|Harshman, Stephanie - Jean Mayer Human Nutrition Research Center On Aging At Tufts University|
|Fu, Xueyan - Jean Mayer Human Nutrition Research Center On Aging At Tufts University|
|Philip, Karl - Us Army Research Institute Of Environmental Medicine|
|Lamon-fava, Stefania - Jean Mayer Human Nutrition Research Center On Aging At Tufts University|
|Kuliopulos, Athan - Tufts University|
|Greenberg, Andrew - Jean Mayer Human Nutrition Research Center On Aging At Tufts University|
|Smith, Donald - Jean Mayer Human Nutrition Research Center On Aging At Tufts University|
|Shen, Xiaohua - Jean Mayer Human Nutrition Research Center On Aging At Tufts University|
|Booth, Sarah - Jean Mayer Human Nutrition Research Center On Aging At Tufts University|
Submitted to: Journal of Nutrition
Publication Type: Peer Reviewed Journal
Publication Acceptance Date: 6/9/2016
Publication Date: 7/6/2016
Citation: Harshman, S.C., Fu, X., Philip, K.J., Lamon-Fava, S., Kuliopulos, A., Greenberg, A., Smith, D.E., Shen, X., Booth, S.L. 2016. Tissue concentrations of vitamin K and expression of key enzymes of vitamin K metabolism are influenced by sex and diet but not housing in C57Bl6 mice. Journal of Nutrition. doi: 10.3945/jn.116.233130.
Interpretive Summary: Vitamin K is a fat-soluble vitamin that supports the physiological function of coagulation. Major dietary sources of vitamin K include dark green leafy vegetables and plant oils that provide the basis for current dietary recommendations. Various biological and environmental factors have been examined independently on their effect on vitamin K, however there might be an interaction between factors that has previously not been identified. The purpose of this study was to examine the effect of different biological and environmental factors on vitamin K in pre-clinical animal models. We observed significant differences between male and female mice in response to different amounts of vitamin K in the diet, indicating a sex and diet interaction. Additionally, some animals were placed in a more stressful housing environment; however, this had no effect. In conclusion, it is important for researchers to consider sex-specific differences in animal models, as well as diet composition, when designing future studies of vitamin K metabolism.

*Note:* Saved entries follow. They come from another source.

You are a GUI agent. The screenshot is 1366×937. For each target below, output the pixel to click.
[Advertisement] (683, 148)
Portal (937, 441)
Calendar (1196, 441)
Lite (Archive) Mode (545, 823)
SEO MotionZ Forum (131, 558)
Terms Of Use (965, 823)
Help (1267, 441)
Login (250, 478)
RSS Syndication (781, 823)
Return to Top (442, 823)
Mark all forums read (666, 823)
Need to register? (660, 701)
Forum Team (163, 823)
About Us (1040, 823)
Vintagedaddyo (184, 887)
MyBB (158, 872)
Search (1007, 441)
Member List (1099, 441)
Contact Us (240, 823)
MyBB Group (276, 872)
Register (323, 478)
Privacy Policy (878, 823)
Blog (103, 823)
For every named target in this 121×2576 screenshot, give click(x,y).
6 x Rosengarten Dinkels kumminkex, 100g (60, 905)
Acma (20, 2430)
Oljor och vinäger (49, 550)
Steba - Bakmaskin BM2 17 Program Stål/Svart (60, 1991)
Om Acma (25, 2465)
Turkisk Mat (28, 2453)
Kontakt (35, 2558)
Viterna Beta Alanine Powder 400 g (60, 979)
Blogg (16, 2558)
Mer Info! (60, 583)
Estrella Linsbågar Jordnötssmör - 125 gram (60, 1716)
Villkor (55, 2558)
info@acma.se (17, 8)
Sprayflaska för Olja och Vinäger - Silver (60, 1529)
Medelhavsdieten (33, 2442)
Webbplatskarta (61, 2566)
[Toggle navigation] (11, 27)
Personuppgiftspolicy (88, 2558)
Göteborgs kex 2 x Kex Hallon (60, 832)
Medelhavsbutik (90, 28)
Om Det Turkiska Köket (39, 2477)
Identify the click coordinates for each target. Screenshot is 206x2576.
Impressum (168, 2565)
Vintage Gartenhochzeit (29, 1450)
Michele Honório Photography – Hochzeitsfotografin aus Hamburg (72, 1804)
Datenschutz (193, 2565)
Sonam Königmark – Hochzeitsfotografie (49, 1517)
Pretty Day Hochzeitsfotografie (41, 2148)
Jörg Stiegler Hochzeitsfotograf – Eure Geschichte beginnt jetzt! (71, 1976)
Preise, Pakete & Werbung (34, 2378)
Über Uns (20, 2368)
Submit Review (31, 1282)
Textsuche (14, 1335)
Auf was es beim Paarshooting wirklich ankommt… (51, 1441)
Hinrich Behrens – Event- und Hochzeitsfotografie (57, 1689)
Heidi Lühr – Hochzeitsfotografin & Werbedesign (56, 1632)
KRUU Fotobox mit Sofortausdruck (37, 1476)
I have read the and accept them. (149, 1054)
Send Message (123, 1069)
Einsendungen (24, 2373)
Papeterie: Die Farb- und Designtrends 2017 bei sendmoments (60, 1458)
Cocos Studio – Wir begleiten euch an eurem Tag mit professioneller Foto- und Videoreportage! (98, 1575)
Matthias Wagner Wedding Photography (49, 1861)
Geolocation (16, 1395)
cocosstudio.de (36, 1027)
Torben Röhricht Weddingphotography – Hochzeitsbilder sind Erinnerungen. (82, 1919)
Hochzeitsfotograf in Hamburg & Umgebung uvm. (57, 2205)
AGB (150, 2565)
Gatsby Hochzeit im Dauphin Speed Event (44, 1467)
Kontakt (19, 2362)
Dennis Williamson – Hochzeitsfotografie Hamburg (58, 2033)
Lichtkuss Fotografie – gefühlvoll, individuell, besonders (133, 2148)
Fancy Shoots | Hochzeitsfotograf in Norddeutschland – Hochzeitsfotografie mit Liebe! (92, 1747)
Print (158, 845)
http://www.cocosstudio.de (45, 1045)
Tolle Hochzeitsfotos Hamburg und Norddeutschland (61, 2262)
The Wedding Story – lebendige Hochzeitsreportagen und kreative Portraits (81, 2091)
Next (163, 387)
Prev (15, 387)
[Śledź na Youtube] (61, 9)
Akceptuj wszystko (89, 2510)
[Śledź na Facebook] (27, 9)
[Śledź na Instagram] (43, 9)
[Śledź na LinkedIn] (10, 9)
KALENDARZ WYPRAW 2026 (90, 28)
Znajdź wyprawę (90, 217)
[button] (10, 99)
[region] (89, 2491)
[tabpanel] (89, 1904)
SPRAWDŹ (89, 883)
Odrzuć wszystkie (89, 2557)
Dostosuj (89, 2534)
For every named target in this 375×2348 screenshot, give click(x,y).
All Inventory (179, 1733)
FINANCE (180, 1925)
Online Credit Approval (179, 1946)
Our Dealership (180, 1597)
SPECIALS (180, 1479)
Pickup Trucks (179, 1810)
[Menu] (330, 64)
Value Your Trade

Technical Abstract: Background: There has been limited characterization of biological variables that impact vitamin K metabolism. This gap in knowledge can limit the translation of data obtained from preclinical animal studies to future human studies. Objective: The purpose of this study was to determine the effects of diet, sex, and housing on serum, tissue, and fecal vitamin K concentrations and gene expression in C57BL6 mice during dietary vitamin K manipulation. Methods: C57BL6 4-mo-old male and female mice were randomly assigned to conventional or suspended-wire cages and fed control [1400 +/- 80 micrograms phylloquinone (PK)/kg] or deficient (31 +/- 0.45 micrograms PK/kg) diets for 28 d in a factorial design. PK and menaquinone (MK) 4 plasma and tissue concentrations were measured by HPLC. Long-chain MKs were measured in all matrices by LC-atmospheric pressure chemical ionization-mass spectrometry. Gene expression was quantified by reverse transcriptase-polymerase chain reaction in the liver, brain, kidney, pancreas, and adipose tissue. Results: Male and female mice responded differently to dietary manipulation in a tissue-dependent manner. In mice fed the control diet, females had ~3-fold more MK4 in the brain and mesenteric adipose tissue than did males and 100% greater PK concentrations in the liver, kidney, and mesenteric adipose tissue than did males. In mice fed the deficient diet, kidney MK4 concentrations were ~4-fold greater in females than in males, and there were no differences in other tissues. Males and females differed in the expression of vitamin K expoxide reductase complex 1 (Vkorc1) in mesenteric adipose tissue and the pancreas and ubiA domain-containing protein 1 (Ubiad1) in the kidney and brain. There was no effect of housing on serum, tissue, or fecal concentrations of any vitamin K form. Conclusions: Vitamin K concentrations and expression of key metabolic enzymes differ between male and female mice and in response to the dietary PK concentration. Identifying factors that may impact study design and outcomes of interest is critical to optimize study parameters examining vitamin K metabolism in animal models.